> _EXTRACTO DEL DOCUMENTO_
=====
Otra de las cosas… curiosas
–por no decir una mala palabra- de las mudanzas es que además de sumirte en un
estado de total gilipollez (1) te hacen perder la memoria; uno no se acuerda de
nada, lo pierde todo, no sabe donde está parado.
Si no se es una
persona ordenada y cuidadosa que tiene sistematizado y a buen recaudo todo lo
que necesita para trabajar, no recordará nada, será presa de la desesperación
que le acometa cuando no encuentre el dato que precisaba, un número de teléfono
–ni siquiera el suyo, ni el de antes ni el de ahora-, el nombre de la comida
del perro y, lo que es peor, la billetera con el dinero, los documentos, las
tarjetas de crédito, las claves para operar en la computadora, la tableta, el Ipod; acceder a Internet, ver sus
correos, pagar sus cuentas por home
banking…
Las caras de amigos
y conocidos aparecen en nuestra fisurada memoria desdibujadas, borrosas. Sin
que correspondan a sus verdaderos poseedores: uno ve a Juan con la cara de
Pedro y a Irene con la de Margarita.
Hoy, sin ir más
lejos, me crucé en mi antiguo barrio con mi amigo Raimundo. Iba apurado, como
yo.
- ¡Adiós, José Luis,
qué tengas un buen día, amigo! –me saludó amablemente.
- ¡Adiós, María! –le
contesté yo.
El mundo del revés
Recién mudado de
casa lo más común es que uno se golpée constantemente con los muebles
amontonados de cualquier manera, y desde luego no en el lugar que uno eligió
para ponerlos; también ocurre que uno le echa sal al café en vez de azúcar y
que al vestirse para salir a trabajar se pone un calcetín de un color y otro de
otro.
=====
> _ENUNCIADO DE LA TAREA_
Responda las siguientes preguntas sobre el extracto acerca de las mudanzas:
1. Según el extracto, ¿qué hacen las mudanzas con la memoria?
2. ¿Con quién se cruzó quien narra en su antiguo barrio?
3. Recién mudado de casa, ¿qué se le echa al café en vez de azúcar?
El material no guarda relación alguna con el extracto.

> _MUESTRA DE DATOS_
=====
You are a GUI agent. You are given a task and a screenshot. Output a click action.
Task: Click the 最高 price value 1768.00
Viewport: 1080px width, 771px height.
=====
> _SOLUCIÓN_
1. La hacen perder.
2. Con su amigo Raimundo.
3. Sal.